Addressing childhood trauma, with adults and with children, is of critical importance, and it is the ACE study that made that clear.  It is imperative, however, that any work to address childhood trauma relies on the experts in childhood trauma - those psychiatrists and psychologists who have made early toxic stress, it's prevention, intervention and treatment, their focus. MDs are experts in their fields, but unless they're MDs in psychiartry who have focused on childhood trauma, it is as irresponsible to rely on them for addressing this as it would be to ask a cardiologist to advise on treatment for an endrocrine disorder.

You might check out the National Child Traumatic Stress Network and SAMHSA for resources for screening for trauma. Both have compiled screens and the research behind them that would be very helpful. 

Best,

Kathy

Kathy, I very much appreciate the clarification of concerns, and objections you noted above. I wish that I had seen it sooner. I've had periodic discussions with one Vermont House member-who's a retired School Principal- and he didn't clarify the concerns as well as your post above. I believe you have articulated a reasonable argument as it applies to both the 2013 Vermont House Bill 762, and use of the ACE questions in the annual State BRFSS (Behavioral Risk Factor Survey Study)-even though not all 50 states may be trying to ascertain ACE data in their BRFSS. 

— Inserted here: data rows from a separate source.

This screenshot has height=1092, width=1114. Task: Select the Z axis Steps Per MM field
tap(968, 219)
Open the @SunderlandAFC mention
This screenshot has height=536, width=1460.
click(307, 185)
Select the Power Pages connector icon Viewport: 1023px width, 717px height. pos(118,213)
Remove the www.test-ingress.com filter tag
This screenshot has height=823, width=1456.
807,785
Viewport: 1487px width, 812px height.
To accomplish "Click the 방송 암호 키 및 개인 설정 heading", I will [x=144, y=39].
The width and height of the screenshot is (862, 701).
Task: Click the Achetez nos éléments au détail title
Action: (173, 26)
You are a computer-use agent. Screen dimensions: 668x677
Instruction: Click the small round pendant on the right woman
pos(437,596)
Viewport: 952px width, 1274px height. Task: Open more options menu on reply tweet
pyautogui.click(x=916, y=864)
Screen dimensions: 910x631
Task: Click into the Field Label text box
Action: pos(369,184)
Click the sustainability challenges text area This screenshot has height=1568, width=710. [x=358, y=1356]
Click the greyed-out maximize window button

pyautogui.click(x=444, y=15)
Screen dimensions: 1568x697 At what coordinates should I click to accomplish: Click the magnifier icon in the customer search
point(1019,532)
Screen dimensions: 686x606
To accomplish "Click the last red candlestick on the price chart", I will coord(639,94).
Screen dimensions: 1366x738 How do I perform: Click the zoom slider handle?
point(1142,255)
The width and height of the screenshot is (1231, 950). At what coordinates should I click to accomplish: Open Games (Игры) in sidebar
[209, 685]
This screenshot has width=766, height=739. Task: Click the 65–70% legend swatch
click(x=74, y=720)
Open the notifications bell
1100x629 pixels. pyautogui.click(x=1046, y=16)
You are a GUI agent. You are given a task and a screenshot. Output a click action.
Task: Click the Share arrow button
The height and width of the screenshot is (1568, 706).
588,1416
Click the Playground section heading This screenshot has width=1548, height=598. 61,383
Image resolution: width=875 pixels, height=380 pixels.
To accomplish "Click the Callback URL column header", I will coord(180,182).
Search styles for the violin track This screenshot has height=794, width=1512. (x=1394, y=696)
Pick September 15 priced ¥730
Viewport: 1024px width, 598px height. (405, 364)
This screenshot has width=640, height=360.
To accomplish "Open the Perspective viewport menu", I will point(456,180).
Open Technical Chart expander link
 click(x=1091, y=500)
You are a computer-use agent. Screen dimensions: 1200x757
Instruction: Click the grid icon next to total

I am curious whether the World Health Organization (WHO) considered such factors when they adopted the ACE screening tool which they used in their 2013 assessment of the world's healthiest children.

The current WHO ACE International Questionaire , and accompanying guidebook, seem to have differently worded questions, which are arranged sequentially depending on previous answers, and seem to consider additional events and circumstances that might cause "toxic stress"-which were not among the CDC/Kaiser-Permanente original [8-10] questions. It is also available in a multitude of languages, on the WHO website.

Can we ACEsConnection.com members ascertain if our home state BRFSS personnel have also addressed similar concerns, as well as ascertain what alternative strategies may be being used to administer such questioning ? ? ?

Thank You Kathy, for addressing this matter.